Terminology

Here’s a quick list of terms to refer to, to get you up to speed. If you’re confused what a term means, please ask us!

Slurm Commands (in order of importance)

This list comes from the slurm quickstart documentation, but is better organized.

Asking for Resources

srun is used to submit a job for execution or initiate job steps in real time. srun has a wide variety of options to specify resource requirements, including: minimum and maximum node count, processor count, specific nodes to use or not use, and specific node characteristics (so much memory, disk space, certain required features, etc.). A job can contain multiple job steps executing sequentially or in parallel on independent or shared resources within the job’s node allocation.

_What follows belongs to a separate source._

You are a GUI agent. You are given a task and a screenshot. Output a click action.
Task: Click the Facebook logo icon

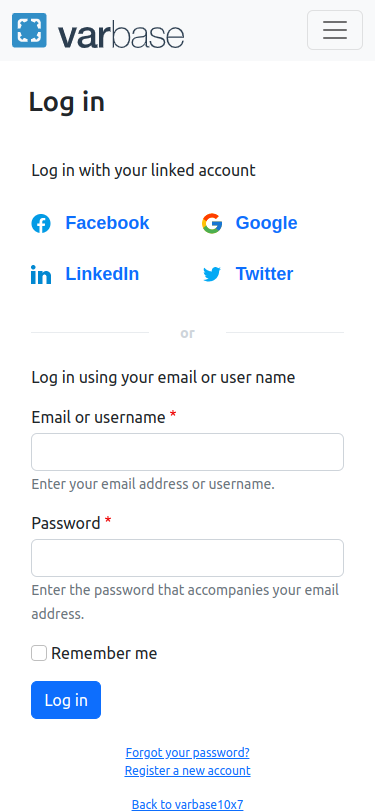(41, 224)
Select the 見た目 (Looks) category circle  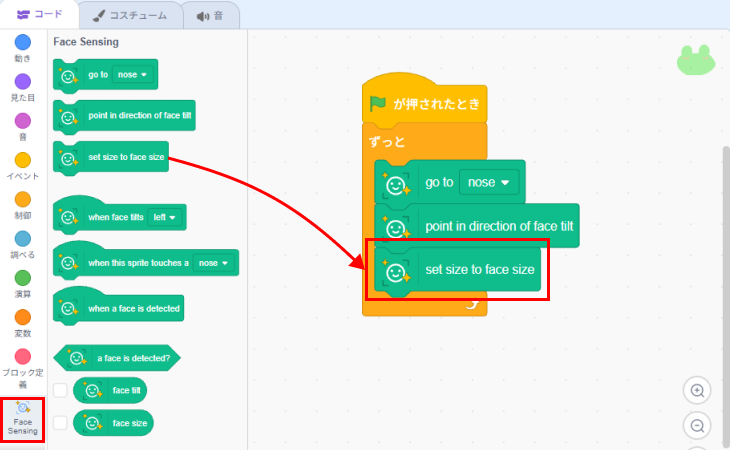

sbatch is used to submit a job script for later execution. The script will typically contain one or more srun commands to launch parallel tasks.

salloc is used to allocate resources for a job in real time. Typically this is used to allocate resources and spawn a shell. The shell is then used to execute srun commands to launch parallel tasks.

How am I doing? / How busy is exacloud?

sinfo reports the state of partitions and nodes managed by Slurm. It has a wide variety of filtering, sorting, and formatting options.

squeue reports the state of jobs or job steps. It has a wide variety of filtering, sorting, and formatting options. By default, it reports the running jobs in priority order and then the pending jobs in priority order.

Oops!

scancel is used to cancel a pending or running job or job step. It can also be used to send an arbitrary signal to all processes associated with a running job or job step.

How do I know how much resources to request?

sacct is used to report job or job step accounting information about active or completed jobs.